I gather I have been neglectful of MasterB’s public.
I hope that feels better.
I’ve been neglectful about quite a few other things too. The inbox for my email account has an alarming number of unread messages. I have been mainly absent from twitter too. That does not mean, however, that I have been lying on the sofa watching black and white movies on afternoon television while the rain drizzled down outside.
No indeedy. I have been out in that drizzle. Pacing the streets of London; weighing the merits of various compact cameras and narrowing them down to a shortlist of two; indulging my new habit of feeding Polo mints to police horses. Try it. It improves your day. A word of warning though. You must be even handed. If there are two police horses it must be a mint each. Otherwise, and I quote a member of the Met, “All hell will break loose.” I cannot help feeling this is a slight flaw in the efficiency of horses in the enforcement of law and order. Just don’t tell the anarchists.
I have also been to Fracture Clinic. It started well when I was not sent off for an x-ray. Instead I waited with the other fractured folk while the small team of relentlessly cheerful and hardworking staff worked through the lists. Watching the receptionist dealing with a man who had not made an appointment but somehow expected to be seen, reminded me that the patient is not always the one needing sympathy.

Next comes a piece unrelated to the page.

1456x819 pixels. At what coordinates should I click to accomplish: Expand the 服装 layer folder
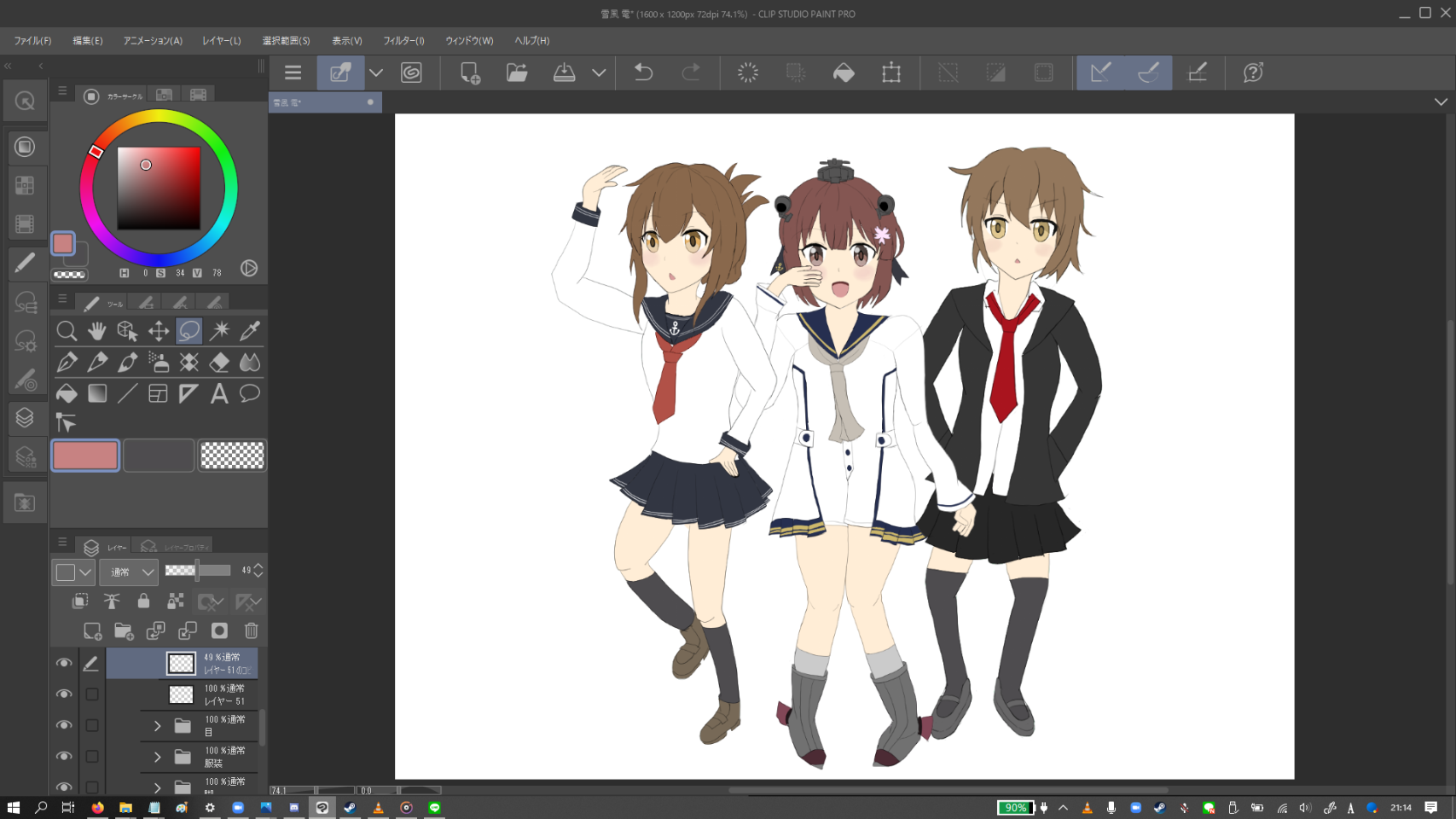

Anyway, break out the champagne and get this: the pin that worried them in case it was nudging the bone is innocent. So no need for more surgery. Yippee.
I had a question for the consultant, who once again pointed out what a bad break it was and looked admiringly at the x-rays on file.

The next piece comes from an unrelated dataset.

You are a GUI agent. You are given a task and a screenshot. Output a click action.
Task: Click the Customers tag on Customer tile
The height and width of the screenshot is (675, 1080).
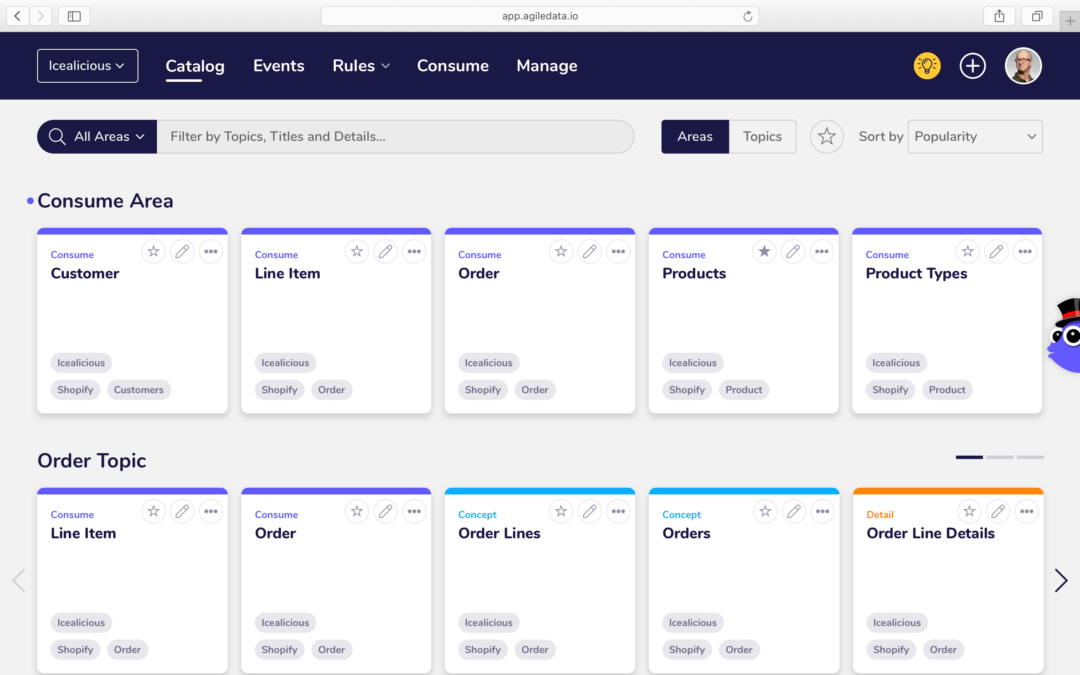[x=139, y=390]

What, I wanted to know, would happen if I broke my wrist again. Still high on my lovely x-rays, the consultant said, “Don’t!” and smiled as though he had just made a joke. I looked at him sternly. This is a serious question, I said. He looked contrite. If I fall from my bike again, I imagine that I shall again put my arm out to save myself. What might the consequences be?
“With that amount of metal inside it, your wrist is not going to break in the same place. The problem would be if you broke your arm in another place.”
So basically, I got permission to get on my bike again. As I had been wondering seriously about putting away my cycle clips, and cancelling my application to join the CTC, tearing out the page in my notebook where I have made notes about the cost and colours of various cycle helmets, this was like one of those films where they suddenly do that scratchy bit, and the sad moralistic ending is transformed into one where people skip over impossibly green fields under radiant blue skies while smiling bunny rabbits watch benignly from behind the daisies, and birds trill musically from majestic oaks.
I walked around the hospital with a happy smile on my face. Just as well, as I was in search of the department from which I could apply for a CD of my x-rays. Watch out for it, I am expecting it to go viral. I was sent to three very helpful departments with smiley staff who directed me elsewhere. I was starting to feel I was involved in some strange game to which I did not know the rules, like the one played by teachers who would send pupils off to ask for a long weight from the metalwork department. The office of Governance and Information became my goal. However, they had moved last week and no one was quite sure where they had gone. I reached a corridor where they were rumoured to be. No sign. I stopped a member of staff, who looked around as perplexed as I was. She took me into her department. The staff there, strangely underworked considering how most of the NHS is at full stretch, leapt to the challenge. Or rather two of them did. One scanning a computer screen, the other checking out an internal phone book. The third, who seemed to think I was on my way to a job interview, made defensively depressed comments about the NHS. I love the NHS, I said. She hastened to tell me she did too. The other two redoubled their efforts. One came with me, and after a further five minutes we found the vanished office. We parted with smiles and promises to keep in touch. Actually I made that last bit up. But I did feel I had made a new friend. Then I turned to tell the person in the office why I was there. No smiling. Shocked that I had trespassed uninvited into this sanctum she directed me to a windowless room and gave me a form to complete. As my photo ID did not include my date of birth, I have to send them a copy of my driving licence or my passport, but it was tortuous conversation where she seemed programmed to avoid answering questions. It wasn’t hard to see why she and her co-workers were tucked away from the public. I certainly shan’t be back there headhunting helpful staff when I set up my business.